Alert on trends, not spikes. Use for: 10m or for: 15m in Prometheus rules to filter transient load. Short bursts are normal in Kubernetes.
Correlate with autoscaler activity. If HPA is scaling replicas or cluster autoscaler is adding nodes, suppress CPU alerts temporarily to avoid noise during known scaling events.
Monitor the ratio of requests to limits. A pod with a 100m request and 2000m limit is at risk of severe throttling under load. Alert when limit / request > 10.
Track throttling history over time. Persistent throttling indicates the limit is structurally too low. Use long-term retention to identify patterns across deployments.
Automate remediation where possible. For non-critical workloads, consider automatically raising CPU limits when throttling persists, or triggering HPA scale-out based on throttling metrics.
A case study from RedBus documented 50% faster MTTR after implementing correlated CPU and APM alerts, compared to relying on infrastructure metrics alone.
Conclusion
Kubernetes CPU alerts are essential for detecting throttling, node pressure, and capacity bottlenecks before they degrade user experience. The difference between a well-configured alert system and a reactive one is often whether problems are caught in minutes or hours.
The key steps: monitor pod-level throttling metrics, alert on node CPU pressure before evictions start, set thresholds based on workload tolerance, and correlate CPU events with application traces and logs. Tools like Prometheus and Grafana provide the foundation, but platforms like CubeAPM simplify the workflow by unifying metrics, traces, and alerts in one self-hosted system with predictable pricing.
If you are building Kubernetes CPU alerting from scratch, start with the three core alerts covered in this guide: pod CPU near limit, high throttling percentage, and node CPU pressure. Refine thresholds based on real incident data, not guesses.
Disclaimer: The information in this article reflects the latest details available at the time of publication and may change as technologies and products evolve. Features, pricing, and plan limits can change over time.
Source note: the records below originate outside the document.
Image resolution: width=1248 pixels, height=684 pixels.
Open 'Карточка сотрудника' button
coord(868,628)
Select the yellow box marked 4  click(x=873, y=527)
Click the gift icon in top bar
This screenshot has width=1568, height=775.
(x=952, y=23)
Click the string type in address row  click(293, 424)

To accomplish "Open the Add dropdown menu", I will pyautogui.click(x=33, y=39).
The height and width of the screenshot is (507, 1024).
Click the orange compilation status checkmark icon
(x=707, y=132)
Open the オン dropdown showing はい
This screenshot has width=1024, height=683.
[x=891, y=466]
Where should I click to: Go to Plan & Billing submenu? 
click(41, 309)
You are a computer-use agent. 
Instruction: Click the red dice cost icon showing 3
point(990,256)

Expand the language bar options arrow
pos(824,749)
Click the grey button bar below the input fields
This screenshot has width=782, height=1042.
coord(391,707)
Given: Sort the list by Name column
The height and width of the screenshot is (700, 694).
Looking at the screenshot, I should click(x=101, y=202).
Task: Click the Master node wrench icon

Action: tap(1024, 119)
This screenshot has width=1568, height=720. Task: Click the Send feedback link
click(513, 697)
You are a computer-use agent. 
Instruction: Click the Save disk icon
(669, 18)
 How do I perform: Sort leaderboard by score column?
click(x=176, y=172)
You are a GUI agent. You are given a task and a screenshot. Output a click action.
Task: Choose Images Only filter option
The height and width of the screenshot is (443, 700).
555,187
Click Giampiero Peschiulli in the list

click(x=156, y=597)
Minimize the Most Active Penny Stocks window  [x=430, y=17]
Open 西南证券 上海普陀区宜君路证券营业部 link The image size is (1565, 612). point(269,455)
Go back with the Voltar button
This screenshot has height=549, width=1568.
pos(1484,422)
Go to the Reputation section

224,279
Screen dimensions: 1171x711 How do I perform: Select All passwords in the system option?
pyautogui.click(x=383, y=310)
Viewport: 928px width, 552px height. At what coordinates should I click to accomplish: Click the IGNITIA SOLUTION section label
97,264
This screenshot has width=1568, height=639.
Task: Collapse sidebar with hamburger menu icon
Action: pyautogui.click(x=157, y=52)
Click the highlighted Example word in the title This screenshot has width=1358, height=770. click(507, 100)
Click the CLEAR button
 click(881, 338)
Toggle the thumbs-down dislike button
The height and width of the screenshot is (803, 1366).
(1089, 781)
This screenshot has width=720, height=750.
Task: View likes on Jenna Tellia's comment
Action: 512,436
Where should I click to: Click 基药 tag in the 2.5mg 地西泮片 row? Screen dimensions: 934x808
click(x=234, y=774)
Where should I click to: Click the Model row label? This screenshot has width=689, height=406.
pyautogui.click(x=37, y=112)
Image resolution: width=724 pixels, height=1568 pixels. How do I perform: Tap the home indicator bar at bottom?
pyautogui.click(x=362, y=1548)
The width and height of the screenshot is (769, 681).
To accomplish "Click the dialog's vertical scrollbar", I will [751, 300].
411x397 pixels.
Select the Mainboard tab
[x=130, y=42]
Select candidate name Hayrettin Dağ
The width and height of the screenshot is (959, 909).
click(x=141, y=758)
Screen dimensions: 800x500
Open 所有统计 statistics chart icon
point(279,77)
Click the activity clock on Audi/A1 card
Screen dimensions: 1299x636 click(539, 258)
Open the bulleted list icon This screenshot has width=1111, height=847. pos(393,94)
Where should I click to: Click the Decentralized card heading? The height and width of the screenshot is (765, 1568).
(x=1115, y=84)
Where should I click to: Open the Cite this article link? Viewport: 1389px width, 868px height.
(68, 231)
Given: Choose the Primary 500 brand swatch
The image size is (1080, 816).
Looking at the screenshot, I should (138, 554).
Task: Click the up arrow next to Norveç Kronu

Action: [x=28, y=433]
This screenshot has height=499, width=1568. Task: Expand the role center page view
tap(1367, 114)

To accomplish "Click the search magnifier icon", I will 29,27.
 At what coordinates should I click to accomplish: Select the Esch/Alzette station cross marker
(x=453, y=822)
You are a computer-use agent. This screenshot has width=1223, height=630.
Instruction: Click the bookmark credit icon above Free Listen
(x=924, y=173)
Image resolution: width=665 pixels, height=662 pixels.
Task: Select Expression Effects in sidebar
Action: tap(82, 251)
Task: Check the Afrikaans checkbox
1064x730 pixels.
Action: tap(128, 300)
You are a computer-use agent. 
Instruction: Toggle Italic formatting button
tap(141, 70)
Always verify the latest information directly with the vendor before making purchasing or deployment decisions.
Frequently Asked Questions
What is a good CPU alert threshold for Kubernetes pods?
Alert at 85–90% of the CPU limit for usage, and 25% throttling over 15 minutes for latency-sensitive workloads. Adjust based on your workload’s tolerance.
How do I alert on CPU throttling in Kubernetes?
Use the `container_cpu_cfs_throttled_periods_total` metric divided by `container_cpu_cfs_periods_total` to calculate throttling percentage. Alert when it exceeds 25% for 15 minutes.
What is the difference between CPU requests and limits in Kubernetes?
Requests determine pod scheduling and guaranteed CPU share. Limits cap maximum CPU usage and trigger throttling when exceeded. Alert on limits, not requests.
Why is my Kubernetes pod being throttled even when the node has idle CPU?
Throttling is enforced at the pod level by CFS quotas, not by node-level availability. A pod can be throttled if it exceeds its limit, regardless of node capacity.
What is CPU throttling in Kubernetes?
CPU throttling occurs when a container exceeds its configured CPU limit and the Linux CFS scheduler pauses it until the next 100ms period starts, adding latency to all requests.
Should I set CPU limits on all Kubernetes pods?
Setting limits prevents runaway resource usage but risks throttling. For user-facing workloads, set limits only if you monitor throttling. For batch jobs, limits are safer.
How do I troubleshoot high CPU usage in Kubernetes?
Check pod-level CPU metrics, correlate with application traces to find slow endpoints, review recent deployments, and check for memory pressure or database bottlenecks triggering CPU spikes.